2. Process coefficient
During the manufacturing process of the transformer, when the four core frames are assembled with the windings, they need to undergo a series of operations that stress the core, such as opening the joints, installing the windings, and reconnecting the joints. This causes the post-assembly loss to increase compared with the bare core. . When designing, this added value should be considered, which is theoretically represented by a process coefficient.
It is related to many factors such as the combination of the core and windings and the experience and skills of the operators. The general value range should be between 1.08 and 1.15.
3. The core is stressed
The stress generated in the iron core is divided into two types: static and dynamic. Part of the static stress comes from the self-weight of the core, and the other part is generated during assembly.
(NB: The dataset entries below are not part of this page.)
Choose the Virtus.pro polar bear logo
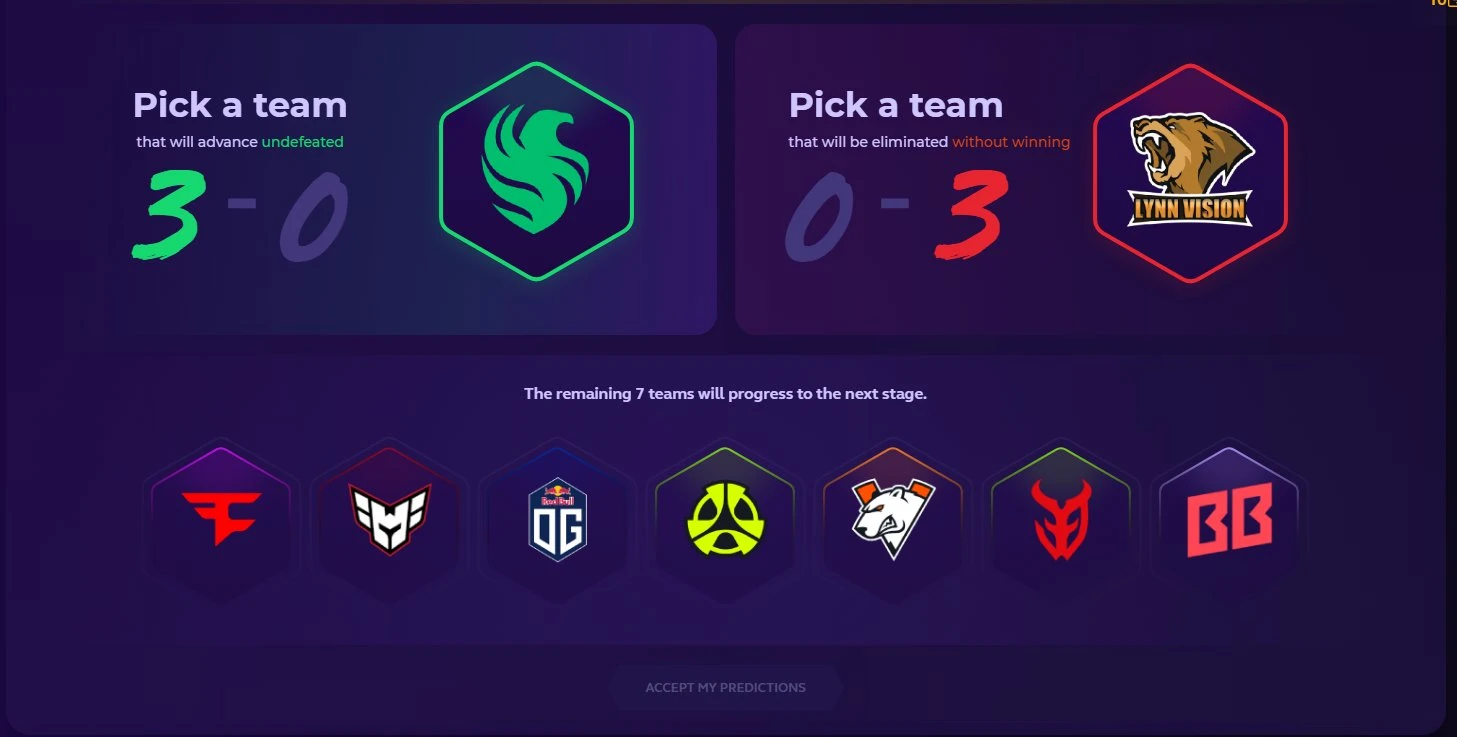 pos(893,518)
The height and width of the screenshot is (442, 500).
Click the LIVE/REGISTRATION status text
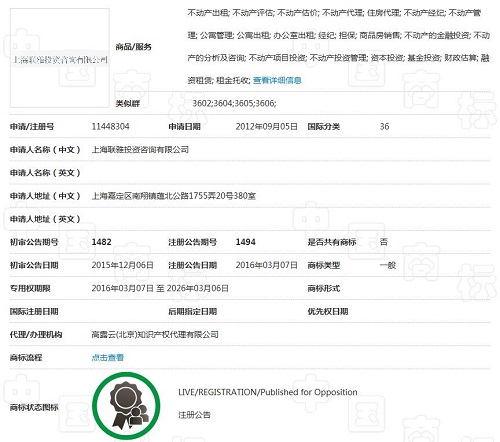click(x=268, y=392)
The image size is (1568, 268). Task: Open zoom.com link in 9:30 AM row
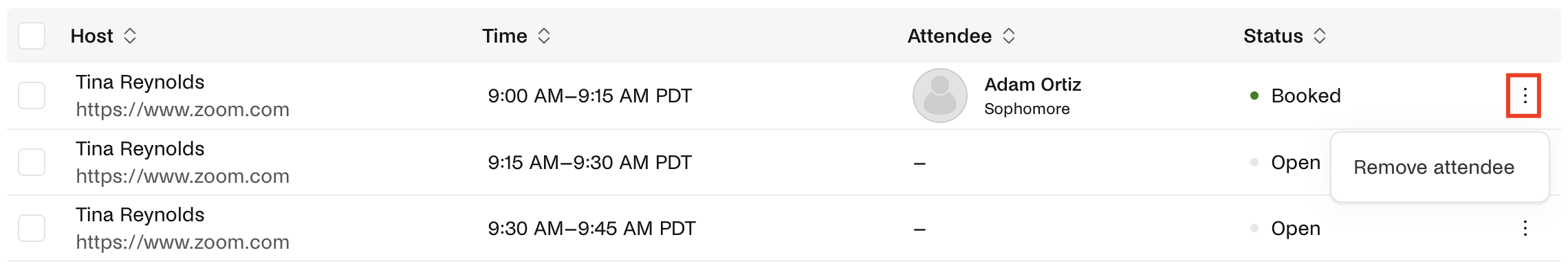coord(182,243)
Dynamic stress comes from the short-circuit electrodynamic force of the transformer.
The loss of the amorphous alloy core is closely related to the surface pressure of the alloy strip, and the loss will rise rapidly as the pressure increases. Therefore, a reasonable assembly structure should be selected to maintain the core surface pressure below a certain allowable value.
4. Noise
The noise of the transformer originates from the vibration caused by the magnetostriction of the transformer core under alternating magnetic flux. The main factors that determine the level of noise are the magnetic flux density in the core and the clamping degree of the core.
Since the magnetostriction of amorphous alloy is about 10% higher than that of silicon steel sheet, and the amorphous alloy core is not suitable for excessive clamping, the noise of amorphous transformer will be higher than that of silicon steel sheet transformer.
The European power department has conducted a noise comparison test between two types of transformers. The results show that the sound level of amorphous transformers is 6-8dB higher than that of silicon steel transformers of similar specifications. Of course, this is acceptable as it is still within the noise requirements of European environmental regulations.
This means that although the noise of amorphous transformers is higher, it is not much higher and will not affect the environment, nor will it exceed the required values in relevant environmental standards.